Rick Goodemann started the Southwest Minnesota Housing Partnership in early 1992.
Several months later, on June 16, 1992, a tornado struck Chandler, Lake Wilson and several other southwestern Minnesota communities. Chandler absorbed a direct hit. The tornado destroyed all but nine of Chandler’s 121 homes, and 16 of its 23 businesses were damaged or destroyed.
Goodemann’s fledgling nonprofit, based in nearby Slayton, Minn., was instrumental in helping Chandler rebuild. It helped secure more than $2 million in funds that were used to rehabilitate 34 homes and rebuild five units. From that beginning, the agency grew.

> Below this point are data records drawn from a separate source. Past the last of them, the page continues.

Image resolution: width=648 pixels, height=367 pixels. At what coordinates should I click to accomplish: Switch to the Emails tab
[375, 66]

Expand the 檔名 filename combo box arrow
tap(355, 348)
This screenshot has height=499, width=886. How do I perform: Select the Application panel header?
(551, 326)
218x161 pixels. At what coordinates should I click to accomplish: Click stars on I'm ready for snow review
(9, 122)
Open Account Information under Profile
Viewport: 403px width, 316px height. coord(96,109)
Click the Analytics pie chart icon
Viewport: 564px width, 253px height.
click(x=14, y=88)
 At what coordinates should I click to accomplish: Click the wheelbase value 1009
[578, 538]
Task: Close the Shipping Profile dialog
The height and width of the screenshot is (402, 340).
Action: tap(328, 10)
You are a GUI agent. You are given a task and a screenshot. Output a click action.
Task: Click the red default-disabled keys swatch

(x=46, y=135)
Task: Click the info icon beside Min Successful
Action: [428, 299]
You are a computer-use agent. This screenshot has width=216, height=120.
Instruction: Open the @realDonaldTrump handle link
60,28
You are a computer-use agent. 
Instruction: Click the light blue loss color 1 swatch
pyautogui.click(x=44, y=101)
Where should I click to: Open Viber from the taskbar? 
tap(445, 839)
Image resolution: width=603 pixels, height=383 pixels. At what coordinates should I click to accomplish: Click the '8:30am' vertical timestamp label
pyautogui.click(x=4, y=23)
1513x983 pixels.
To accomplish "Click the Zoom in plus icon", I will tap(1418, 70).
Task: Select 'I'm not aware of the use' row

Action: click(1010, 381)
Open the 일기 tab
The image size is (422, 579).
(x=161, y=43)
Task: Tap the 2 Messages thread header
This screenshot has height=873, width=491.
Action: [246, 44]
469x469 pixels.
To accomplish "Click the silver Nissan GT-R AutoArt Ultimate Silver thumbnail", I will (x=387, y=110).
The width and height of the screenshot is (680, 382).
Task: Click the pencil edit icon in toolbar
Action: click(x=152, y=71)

It was only supposed to exist for two years, according to a post on its website that announced Rick’s death. “Thanks to Rick’s vision, creativity and drive, here we are, 26 years later, with 24 staff and an operating budget of over $2.5 million.”
Goodemann, who lived in Trimont, Minn., died of a heart attack on March 1. He was 65. Goodemann had led the agency until he retired in January.
“Rick will be remembered as an advocate for Rural Minnesota for both housing and economic development spending countless hours on numerous boards within the state and at a national level,” the partnership wrote in a statement on its website.
“The impact that Rick has had on our region and the families who live here cannot be measured and will continue for many years to come.”
Goodemann was born on Dec. 28, 1953, in Hollywood, Calif. His family lived in California, Arizona and Missouri before moving to Martin County in southern Minnesota in 1972.
After graduating from Welcome, Minn., High School in 1972, he earned a bachelor of arts degree from Southwest State University (now Southwest Minnesota State). He went on to complete the program for senior executives in state and local government through Harvard University’s John F. Kennedy School of Government.
The Housing Partnership was originally formed when three Community Action Program agencies agreed to fund it by contributing $8,000 each. It collaborates with local governments and community-based organizations for affordable housing in 30 Minnesota counties.
Among the many rural housing projects it helped develop during Goodemann’s tenure was a project, in partnership with Schwan Food Co., that was completed in 2006 and included 80 single-family houses in Marshall. The units sold out quickly.
“It just took off by word of mouth,” Goodemann told the Star Tribune in October 2003. “We were selling houses before we were digging holes.”
Since its inception, according to the agency’s website, it has developed, financed or rehabilitated more than 9,340 homes and apartments and repaired more than 340 businesses and community buildings.
During his tenure, Goodemann served on national and local boards and advisory groups including Gov. Mark Dayton’s Task Force on Housing and NeighborWorks Capital.
Last year, at the Rural Local Initiatives Support Corp. annual seminar in Washington, D.C., Goodemann was honored with a “Rural Champion Award.” At the seminar, the corporation’s program director, Bob Reeder, described Goodemann as “smart, intellectual and an innovator.”
Goodemann is survived by his wife, Carol; daughters Jade Hubbard and Autumn Gray; six grandchildren and brothers Ron Goodemann and Robert Goodemann. Services have been held.